12 thoughts on “Gremlins 2: The New Batch

  1. May I suggest that The Curious Case of M. Valdemar and The Brave Little Toaster Who Could were not screw-ups, but were mashups of unrelated but well known titles, done for the sheer stupid fun of it?

    Liked by 1 person

  2. Since you’re now branching out to include movie novelisations, you might want to glance at “Splinter of the Mind’s Eye” by Alan Dean Foster (if you already haven’t). It’s essentially the novelisation of the sequel to the original Star Wars, if that film didn’t do well in the box office. :-)

    Warning! It’s not by any means a good book, competent would be a better description, and you can almost hear the author counting the words till it’s done and he can collect his pay. But it’s an interesting look at where Star Wars would have gone if the original hadn’t been the runaway success it was (no space battles, no Harrison Ford, can’t afford them).

    Liked by 2 people

    1. Oh gosh, I think I read that back in middle school, oh, twenty years ago? I don’t remember much of it. One thing I do remember is that Luke was flying a Y-Wing for some reason, and everything was really foggy, which I’m told was intentional in case they ever had to film it on the cheap.

      Thank you for reminding me! I’m going to find a copy.

      Like

  3. I have a soft spot for movie novelizations and always have. I’m glad they’re officially being added to the mix.

    I loved the George Gipe novelization of the original Gremlins, when I was a kid. I suspect that novelization did well and when Gremlins 2 was greenlit, a novelization was a no-brainer. They can’t help it that the movie turned out to be so different from the original that a novelization didn’t make sense.

    Speaking of movies that shouldn’t have been novelized, but were: R.L. Stine wrote a novelization of Spaceballs. I’ve always heard a joke isn’t funny if you have to explain it, so imagining those Spaceballs jokes in prose…

    Incidentally, I have a friend that collections novelizations and scans them into ebooks for fun and no-profit. He’s scanned tons of books (including the two Gremlins novelizations). Several Hammer novelizations have been scanned, if you’re interested.

    Liked by 1 person

    1. I have a few comedies in the to-read pile coming up, but nothing on the level of Spaceballs. I can’t imagine it. I’m going to get a copy as soon as possible.
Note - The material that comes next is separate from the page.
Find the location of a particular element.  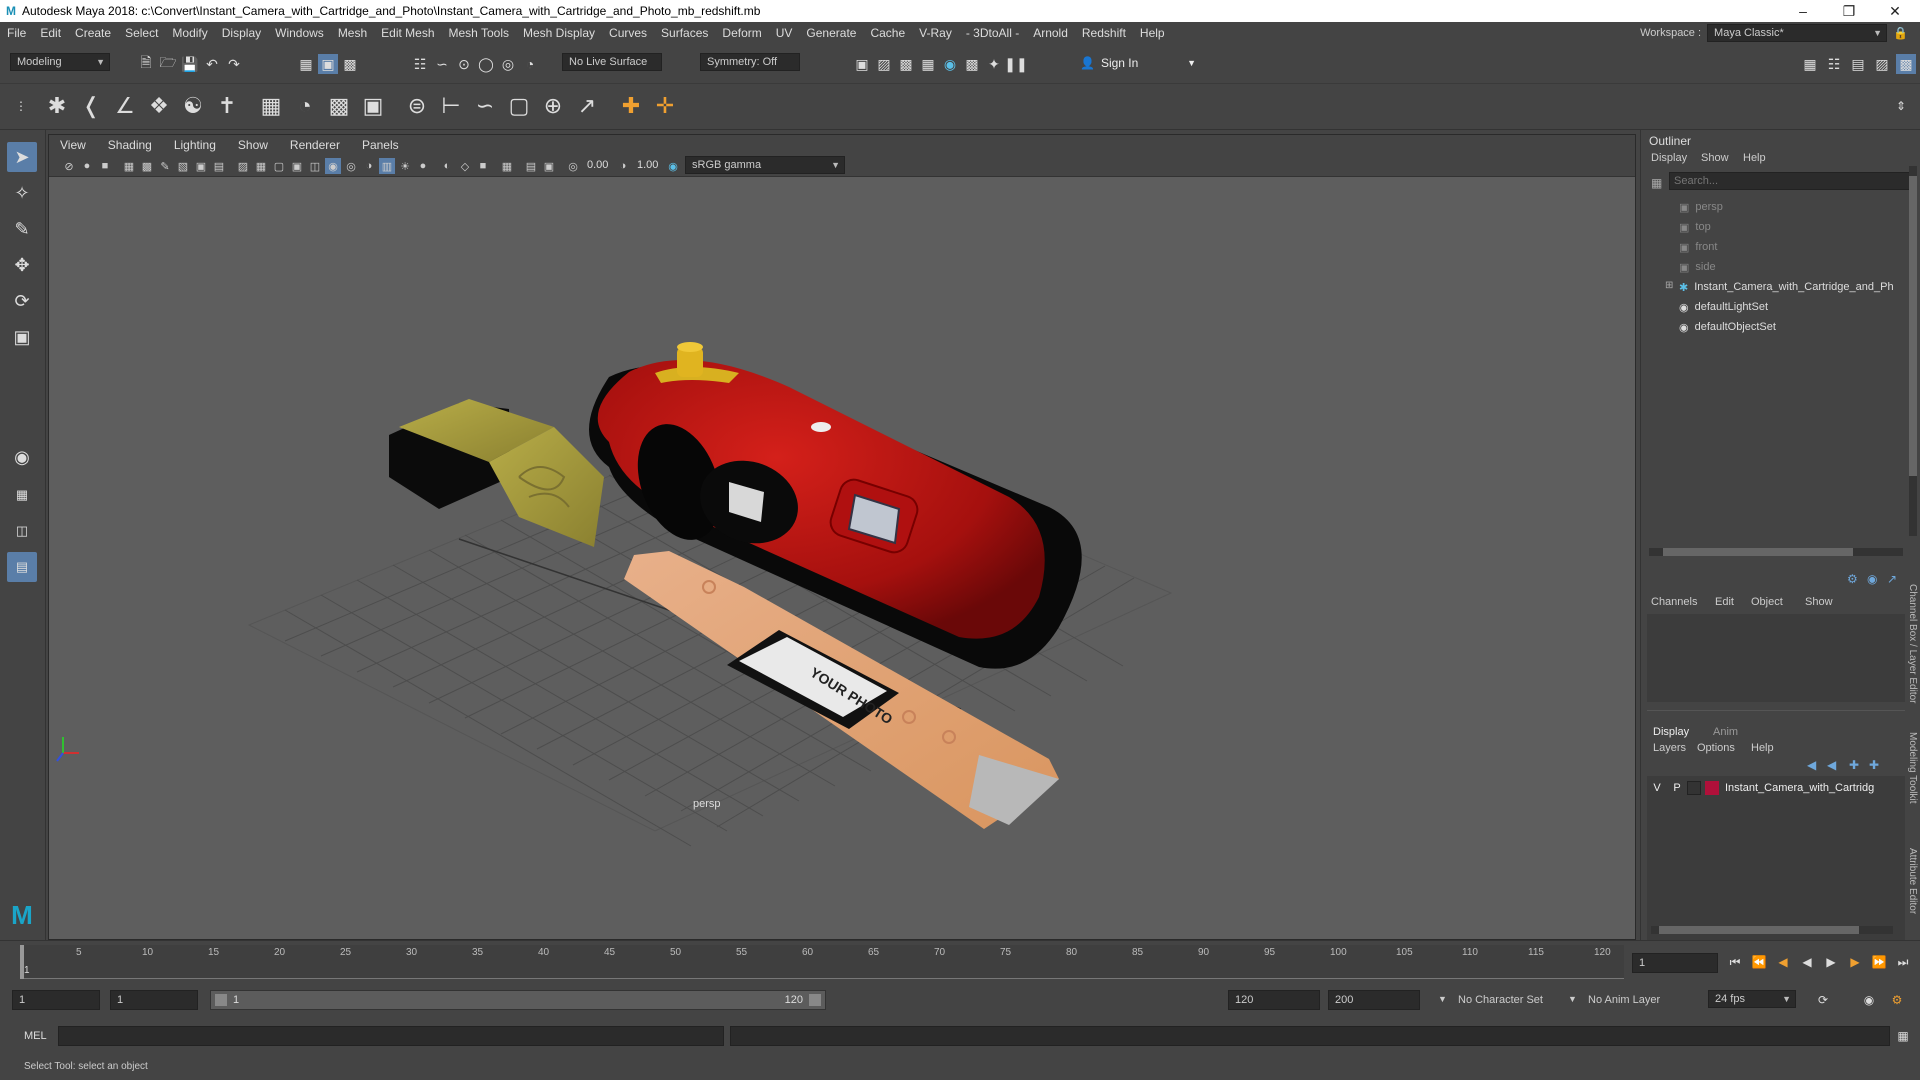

      Shoot me an email about your friend, if you don’t mind. I’d at least love to scan the catalog.

      Like

  4. There are some not-exactly-novelizations that I have a soft spot for. Some novels based on TV series of long ago are still fun, for me at least. The Murray Leinster Time Tunnel and Land of the Giants books, Keith Laumers The Invaders books… And Dave van Arnam and Ron Archer’s Lost in Space… I also admit to enjoying most of the Space:1999 books. Oh, and a couple of actual novelizations I think are fun: Voyage to the Bottom of the Sea by Theodore Sturgeon (He spent pages justifying the sky being on fire…) and Forbidden Planet by W.J. Stuart (who’s a pseudonym for someone I can’t recall).

    Liked by 1 person

    1. The Space 1999 and The Invaders books have been scanned as eBooks, along with the Forbidden Planet novelization (W.J. Stuart was Philip MacDonald) and lots of other books based on movies and series. I’d link to a page where you can download them but I don’t believe it’s above board. I don’t have an issue with it since I can’t see those old books coming back in any form, eBook or paper. But don’t want to cause any problems.
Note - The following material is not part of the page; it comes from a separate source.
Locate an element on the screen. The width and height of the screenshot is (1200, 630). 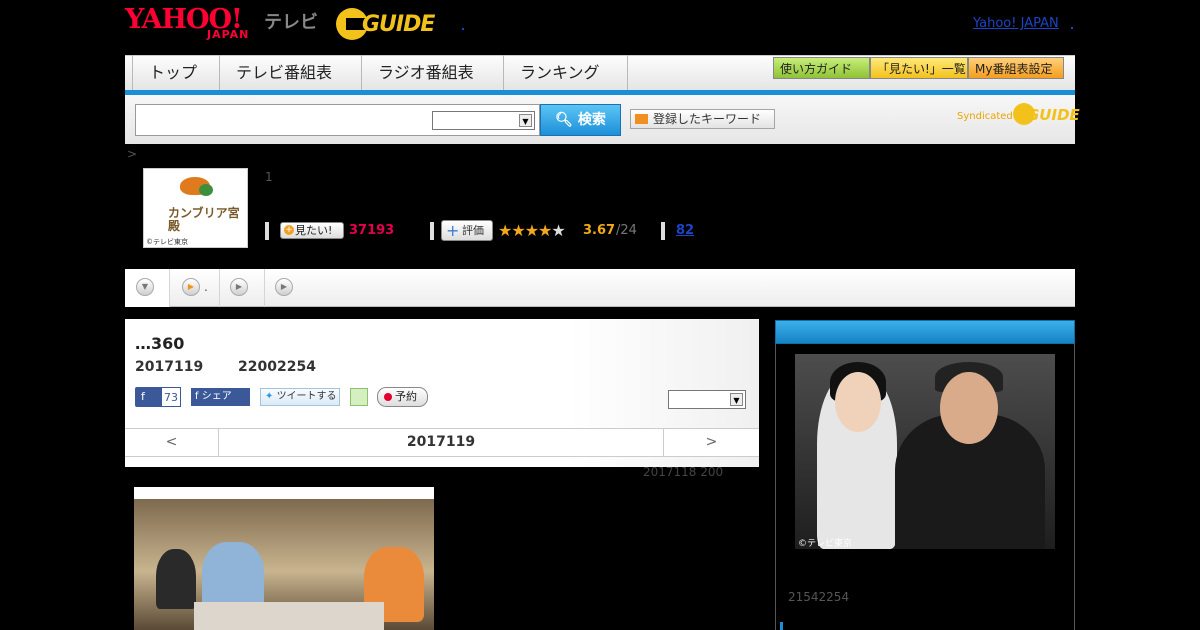
subtab-3: ▶ is located at coordinates (285, 288).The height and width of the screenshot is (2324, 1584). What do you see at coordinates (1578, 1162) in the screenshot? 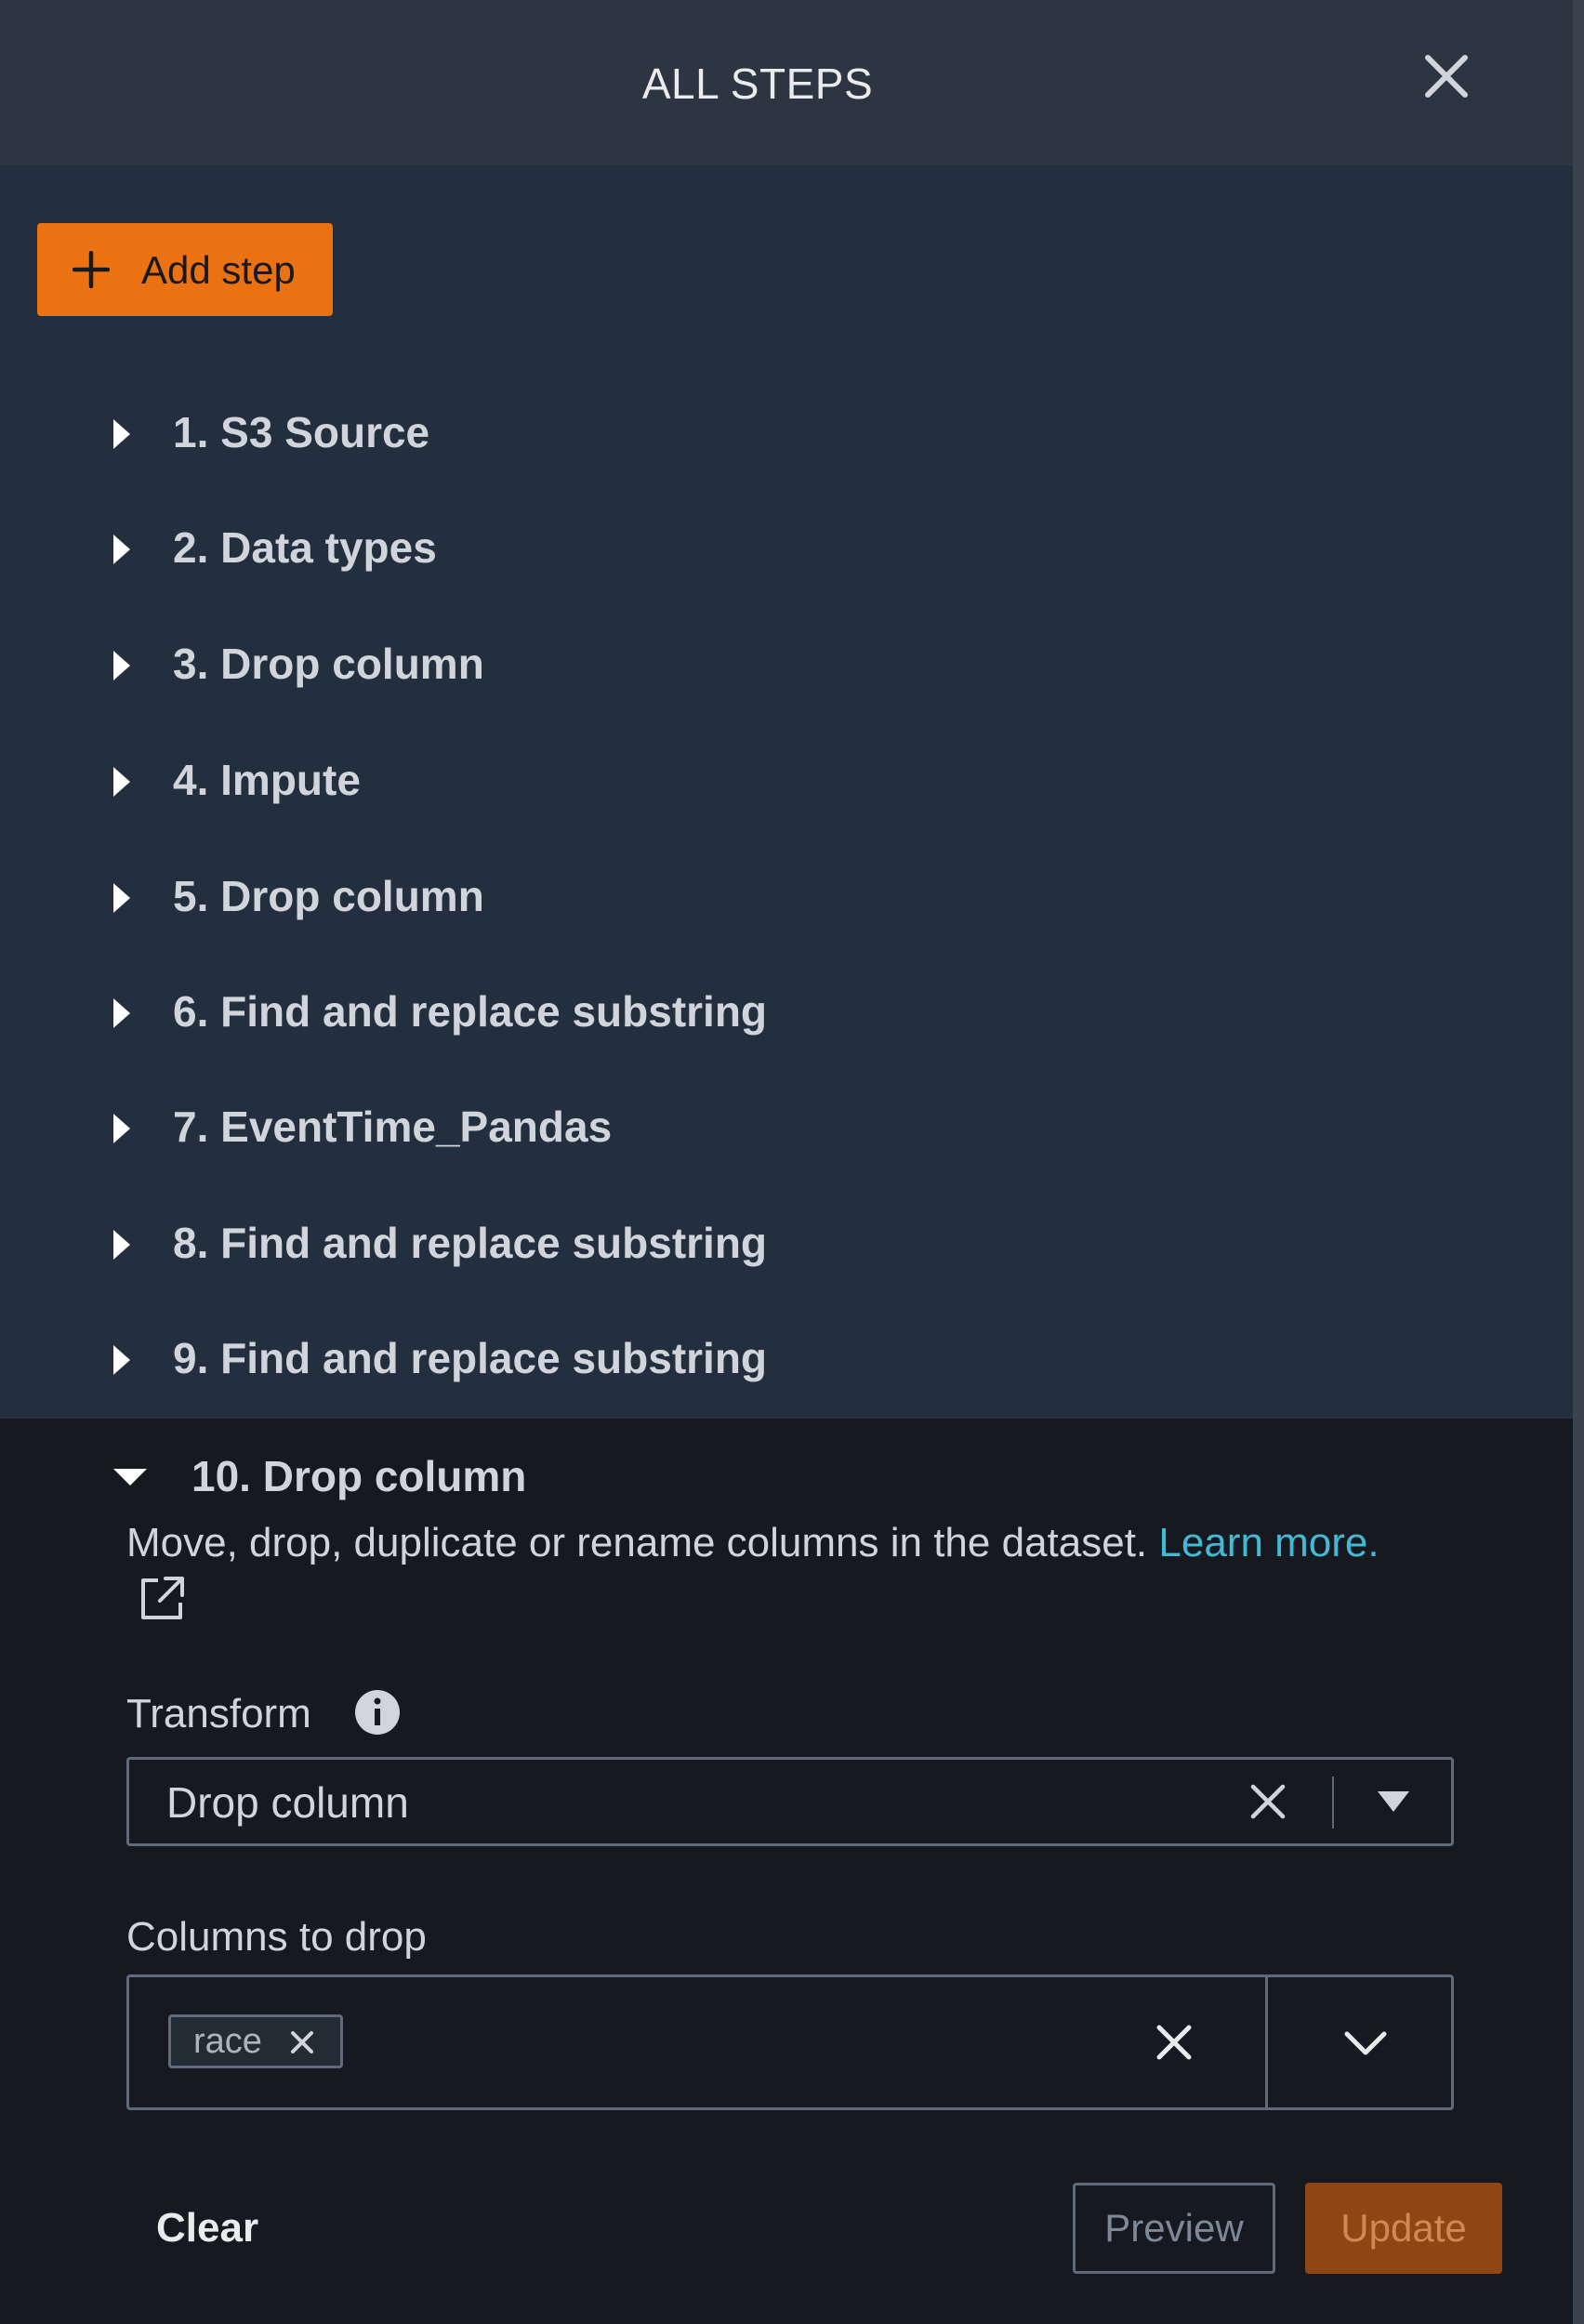
I see `panel-edge` at bounding box center [1578, 1162].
      If you Google around, you can likely find at least some of them.

      Like

  5. I have the Spaceballs novelisation. It’s remarkable for the way that absurdist jokes (like the “combing the desert” scene) are described deadpan as things that could occur within the fictional world. But how else to do it?

    The obvious explanation for the anomalies in Bischoff’s Gremlins 2 novelisation — or most novelisations — is that it was likely written in a fortnight, tops.

    Thomas M. Disch’s novelisation of The Prisoner is an interesting one (and a drastic departure from the source material, as the best novelisations tend to be).